There’s also a second quantization problem the scheme lessons don’t cover: the KV cache is not weights. Weights are static and global; the KV cache is per-request, generated at serving time, with very different statistical properties (bounded by softmax, dominated by a small set of “attention sink” tokens, sensitive to long-context outliers in K). Quantizing KV cache cuts the per-token serving cost by 2× without touching the model — but it has its own calibration story, separate from weight quantization. This lesson is both: the calibration methodology that picks scales for any quantization scheme, and the KV-specific story for why per-token FP8 KV is the standard production choice.

TL;DR

  • Calibration is the offline pass that picks per-channel/per-group scales by looking at activations on representative data. The scheme (INT4, FP8, MXFP4) fixes the representation; calibration fixes the parameters.
  • Three families of calibration: min-max RTN (the strawman, ~5–15 ppl points lost), per-channel scaled (a separate scale per output channel — the workhorse), and importance-weighted (SmoothQuant migrates outlier magnitude from activations to weights via per-channel scaling; GPTQ uses Hessian-based reconstruction). AWQ-style “preserve salient channels” is a special case of importance weighting.
  • Calibration data matters more than the scheme. 128 production-traffic-shaped samples beat 4096 web-text samples for production deployments.
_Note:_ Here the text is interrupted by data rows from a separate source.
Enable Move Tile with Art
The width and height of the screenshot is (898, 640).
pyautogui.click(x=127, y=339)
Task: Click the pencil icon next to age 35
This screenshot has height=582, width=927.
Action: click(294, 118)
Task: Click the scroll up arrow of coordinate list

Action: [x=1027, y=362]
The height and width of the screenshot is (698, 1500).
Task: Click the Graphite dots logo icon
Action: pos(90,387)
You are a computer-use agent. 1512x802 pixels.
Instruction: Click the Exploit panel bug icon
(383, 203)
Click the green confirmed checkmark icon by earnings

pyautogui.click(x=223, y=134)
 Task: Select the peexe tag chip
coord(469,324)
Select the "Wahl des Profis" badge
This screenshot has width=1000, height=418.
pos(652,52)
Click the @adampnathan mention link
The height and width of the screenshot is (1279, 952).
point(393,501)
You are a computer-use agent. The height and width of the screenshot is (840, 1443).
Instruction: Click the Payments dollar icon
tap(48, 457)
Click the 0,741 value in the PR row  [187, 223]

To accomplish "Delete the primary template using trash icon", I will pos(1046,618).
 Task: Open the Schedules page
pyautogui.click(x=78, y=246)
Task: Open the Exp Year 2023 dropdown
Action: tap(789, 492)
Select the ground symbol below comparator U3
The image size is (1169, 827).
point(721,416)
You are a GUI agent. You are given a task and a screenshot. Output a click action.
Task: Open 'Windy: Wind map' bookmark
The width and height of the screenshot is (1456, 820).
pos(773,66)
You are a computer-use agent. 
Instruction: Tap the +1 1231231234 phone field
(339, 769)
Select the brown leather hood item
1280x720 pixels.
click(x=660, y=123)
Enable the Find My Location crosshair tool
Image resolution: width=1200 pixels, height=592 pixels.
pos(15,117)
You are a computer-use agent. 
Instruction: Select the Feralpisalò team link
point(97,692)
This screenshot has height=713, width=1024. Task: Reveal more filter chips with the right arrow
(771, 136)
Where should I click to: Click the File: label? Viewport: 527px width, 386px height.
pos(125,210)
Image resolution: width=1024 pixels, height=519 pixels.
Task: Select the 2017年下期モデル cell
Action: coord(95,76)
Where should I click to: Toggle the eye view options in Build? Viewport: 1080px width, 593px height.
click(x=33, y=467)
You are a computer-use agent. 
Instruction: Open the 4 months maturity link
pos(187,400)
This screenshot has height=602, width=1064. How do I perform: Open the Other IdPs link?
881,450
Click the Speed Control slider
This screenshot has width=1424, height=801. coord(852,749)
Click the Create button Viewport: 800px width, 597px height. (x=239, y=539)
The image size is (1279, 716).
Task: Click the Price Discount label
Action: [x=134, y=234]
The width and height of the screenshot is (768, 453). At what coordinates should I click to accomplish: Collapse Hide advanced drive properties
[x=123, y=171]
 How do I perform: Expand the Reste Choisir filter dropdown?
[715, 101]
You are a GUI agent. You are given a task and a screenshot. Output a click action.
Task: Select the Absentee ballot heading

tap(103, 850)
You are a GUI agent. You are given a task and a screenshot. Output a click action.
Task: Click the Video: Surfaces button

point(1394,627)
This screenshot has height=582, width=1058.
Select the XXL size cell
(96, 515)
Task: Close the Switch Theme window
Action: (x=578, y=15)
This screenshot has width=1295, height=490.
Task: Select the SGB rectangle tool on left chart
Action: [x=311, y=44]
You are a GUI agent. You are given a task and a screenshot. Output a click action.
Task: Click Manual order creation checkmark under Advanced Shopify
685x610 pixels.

Domain-shifted calibration costs 1–3 ppl points; bad calibration costs 5–15.
  • KV cache quantization is not weight quantization. KV is per-request, bounded (softmax outputs), dominated by attention sinks (a few hot tokens with extreme K magnitudes), and sensitive to long-context outliers. Per-token FP8 E4M3 KV is the production standard; INT8 KV with rotation handling is the alternative.
  • Production combinations: INT4 weights (AWQ or rotation-based) + FP8 KV cache + FP16/BF16 activations is the canonical 2026 inference stack on H100. INT4 weight + INT8 KV is the lower-memory variant. FP8 weight + FP8 KV is the simplest path on Hopper, less memory-saving but lower implementation complexity.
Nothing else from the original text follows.